--- START SOURCE PASSAGE ---

I need an experimental type as well. For instance, there is Cooper Black — a certain rounded font from the 1960s, seemingly, but it was actually designed in 1922 (I discovered this fact while doing research and was quite amazed). It was first remembered by The Beach Boys, and it made it to the top together with their Pet Sounds album, and then people started using it left and right — for instance, it was utilised to set the Easy Jet logo. A couple of years ago, on yet another wave of American affection towards Cooper, lots of similar typefaces appeared on MyFonts, but there is only one of those which is Russian-speaking, as far as I know, — Bogart. It’s a good thing that it arrived, but it would be great to also have Recoleta, and all the others, as there were a whole bunch of them designed during these two years. There would be the wave of design connected to those — we would meet nice products when going outside more often, or friendly services. Because it is a super friendly thing, and it can be used to build huge brandings.

42 43


34 344


Just like seven years ago people discovered for themselves the existence of the very same sans serifs, but in their rounded version: ‘Can we really give a message set in Arial that would not sound like it was given by a lawyer, or a policeman? Yes, we can!’ The fonts imitating Cooper are the same thing, but even softer and rounder. While it’s not childish. A very good solution for any product market.

35 Cooper black, 1922

9 Pet Sounds album cover, 1966. Set in Cooper Black

8 Easy Jet identity. Set in Black

What do you think about the boom of fonts that Timur Zima has called ‘wicked serifs’?

All kinds of variations on when there are long swashes coming out of a serif typeface, sticking out in all directions? This is normal, that’s fashion. A couple of years ago we witnessed a boom of fonts that were seemingly written by a person who happened to have his face paralised during working in Illustrator, and all his moves can be only very weird, kind of intentionally naïve (here, ‘naïve’ is not a life sentence, but rather an outside perspective on the approach: as if I draw in a quad-ruled notebook and came up myself with the rules where I can’t swerve or turn aside anywhere, which is why all the letters will be little legible). That is also fine. Type in general is very much exposed to fashion trends. And it even can come through the whole fashion cycle while the rest of the market won’t notice what is going on. Unlike the clothes market that can use and absorb billions of dollars during each cycle, type designers are only able to make a couple of hundreds of posters and move forward to new achievements, while the rest of designers are striving to understand exactly what they did. Type is a quite marginal profession, in a good sense. That is a frontier of experiments with letters from which people later will get their inspiration. A whole lot of ideas are born here, that you’ll later suddenly see on some weird sneakers two or three years after they were conceived by some type designer. Fashion industry is a much more closed and cautious community, which is surprising.

I cannot help but ask you about the serifs presented on platform. Which of those have you used? What did you like?

--- END SOURCE PASSAGE ---
--- START DATA EXCERPTS ---

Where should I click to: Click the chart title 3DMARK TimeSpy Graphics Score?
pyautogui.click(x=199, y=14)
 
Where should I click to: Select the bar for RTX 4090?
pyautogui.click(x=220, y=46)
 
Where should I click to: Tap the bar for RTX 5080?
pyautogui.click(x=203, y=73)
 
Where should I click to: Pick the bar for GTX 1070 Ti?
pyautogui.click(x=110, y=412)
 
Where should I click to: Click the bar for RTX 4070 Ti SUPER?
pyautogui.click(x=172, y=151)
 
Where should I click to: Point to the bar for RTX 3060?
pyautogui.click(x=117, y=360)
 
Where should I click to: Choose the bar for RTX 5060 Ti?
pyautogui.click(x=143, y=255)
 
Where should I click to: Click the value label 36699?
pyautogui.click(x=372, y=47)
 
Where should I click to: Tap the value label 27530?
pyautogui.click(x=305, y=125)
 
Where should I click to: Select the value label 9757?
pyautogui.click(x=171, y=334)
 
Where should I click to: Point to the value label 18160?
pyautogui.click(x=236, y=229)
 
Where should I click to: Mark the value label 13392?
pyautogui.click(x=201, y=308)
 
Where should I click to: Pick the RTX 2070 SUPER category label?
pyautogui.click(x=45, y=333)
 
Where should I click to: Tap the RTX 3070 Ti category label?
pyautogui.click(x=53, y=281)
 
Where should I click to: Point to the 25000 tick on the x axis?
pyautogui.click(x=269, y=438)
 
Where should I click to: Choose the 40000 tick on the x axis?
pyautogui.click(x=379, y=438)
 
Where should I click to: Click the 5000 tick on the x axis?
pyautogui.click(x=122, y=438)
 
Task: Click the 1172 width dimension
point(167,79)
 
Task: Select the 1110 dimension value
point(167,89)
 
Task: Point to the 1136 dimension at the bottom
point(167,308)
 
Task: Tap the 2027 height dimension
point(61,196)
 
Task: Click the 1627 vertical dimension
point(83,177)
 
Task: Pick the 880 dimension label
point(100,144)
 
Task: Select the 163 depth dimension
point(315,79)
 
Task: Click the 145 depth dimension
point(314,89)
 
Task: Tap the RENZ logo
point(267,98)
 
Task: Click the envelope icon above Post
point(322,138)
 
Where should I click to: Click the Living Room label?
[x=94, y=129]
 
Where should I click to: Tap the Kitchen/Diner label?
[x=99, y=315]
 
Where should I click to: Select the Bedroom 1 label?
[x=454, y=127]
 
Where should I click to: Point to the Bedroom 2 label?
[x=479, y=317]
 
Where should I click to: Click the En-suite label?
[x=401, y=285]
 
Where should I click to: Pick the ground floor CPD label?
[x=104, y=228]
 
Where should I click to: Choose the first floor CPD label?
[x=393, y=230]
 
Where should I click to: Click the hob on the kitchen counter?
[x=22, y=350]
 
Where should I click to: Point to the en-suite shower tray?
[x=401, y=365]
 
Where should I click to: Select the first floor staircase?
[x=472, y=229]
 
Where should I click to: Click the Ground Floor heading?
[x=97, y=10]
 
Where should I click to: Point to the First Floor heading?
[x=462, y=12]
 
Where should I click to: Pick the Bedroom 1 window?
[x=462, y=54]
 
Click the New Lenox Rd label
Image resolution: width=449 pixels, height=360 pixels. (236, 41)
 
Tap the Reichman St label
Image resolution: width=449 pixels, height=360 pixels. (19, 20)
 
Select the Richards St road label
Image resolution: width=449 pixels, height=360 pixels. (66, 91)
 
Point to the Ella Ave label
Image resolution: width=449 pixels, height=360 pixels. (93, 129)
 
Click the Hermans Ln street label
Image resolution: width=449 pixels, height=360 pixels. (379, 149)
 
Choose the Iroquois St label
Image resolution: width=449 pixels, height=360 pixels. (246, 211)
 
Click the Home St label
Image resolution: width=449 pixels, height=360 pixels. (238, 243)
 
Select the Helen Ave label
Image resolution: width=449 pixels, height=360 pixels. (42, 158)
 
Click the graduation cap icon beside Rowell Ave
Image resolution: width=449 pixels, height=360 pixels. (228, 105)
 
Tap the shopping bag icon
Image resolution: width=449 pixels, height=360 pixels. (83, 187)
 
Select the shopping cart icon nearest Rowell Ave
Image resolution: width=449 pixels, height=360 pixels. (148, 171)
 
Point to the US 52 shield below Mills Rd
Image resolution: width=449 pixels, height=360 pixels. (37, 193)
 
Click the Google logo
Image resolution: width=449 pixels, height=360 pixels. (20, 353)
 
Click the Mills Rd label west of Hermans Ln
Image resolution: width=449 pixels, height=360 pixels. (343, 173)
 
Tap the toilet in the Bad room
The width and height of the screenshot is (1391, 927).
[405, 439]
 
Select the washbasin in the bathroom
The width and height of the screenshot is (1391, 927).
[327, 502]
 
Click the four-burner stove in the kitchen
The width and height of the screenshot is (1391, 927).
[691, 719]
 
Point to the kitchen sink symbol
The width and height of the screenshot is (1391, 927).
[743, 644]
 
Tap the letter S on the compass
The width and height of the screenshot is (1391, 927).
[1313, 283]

--- END DATA EXCERPTS ---

- WHAT TO DO:
(1) In the listing, change "label" to "caption" in the lines starting at the one that has "Task: Click the 1627 vertical dimension" and stopping after the one that has "[x=479, y=317]", keeping everything else the same, and give only those lines.
(2) Take the typeface interview further, picking up right after its final line.
This listing is unrelated to the typeface interview.

- IN RESPONSE:
(1)
Task: Click the 1627 vertical dimension
point(83,177)
 
Task: Pick the 880 dimension caption
point(100,144)
 
Task: Select the 163 depth dimension
point(315,79)
 
Task: Click the 145 depth dimension
point(314,89)
 
Task: Tap the RENZ logo
point(267,98)
 
Task: Click the envelope icon above Post
point(322,138)
 
Where should I click to: Click the Living Room caption?
[x=94, y=129]
 
Where should I click to: Tap the Kitchen/Diner caption?
[x=99, y=315]
 
Where should I click to: Select the Bedroom 1 caption?
[x=454, y=127]
 
Where should I click to: Point to the Bedroom 2 caption?
[x=479, y=317]

(2)
Obviously, I bought Kazimir ages ago and used it a lot the way it was supposed to be used — put in several projects and was awfully happy with the font. I like from afar, I don’t know yet why, Austin and Parmigiano. They are classified under the category of the cluster of super bold and super contrast serif typefaces which are in great demand. The same applies to Tesseract, I guess, but it is slightly lighter. Designers like when it is explicitly heavy, explicitly light, or explicitly in-between, while it is a bit lighter in various places, — which is why it might be harder to use, but is definitely a very nice and proper font for this display stuff that I have already mentioned earlier — for large headlines, for magazine layouts, for some large presentation.

13 Totti identity, design by Airborne Ape. Set in Kazimir

Are you familiar with Vesterbro?

Oh yes, it is very nice looking. Although with it you can feel, no offence, the same vibe that Doreuli’s Willam has: when it was released, everyone got excited — finally, there is a Caslon that can be fancily used. Yet, do you know, how old is William now? And here you have a new thing, decent and balanced. Though, really, it is very high priced — one of the most expensive fonts that I’ve seen.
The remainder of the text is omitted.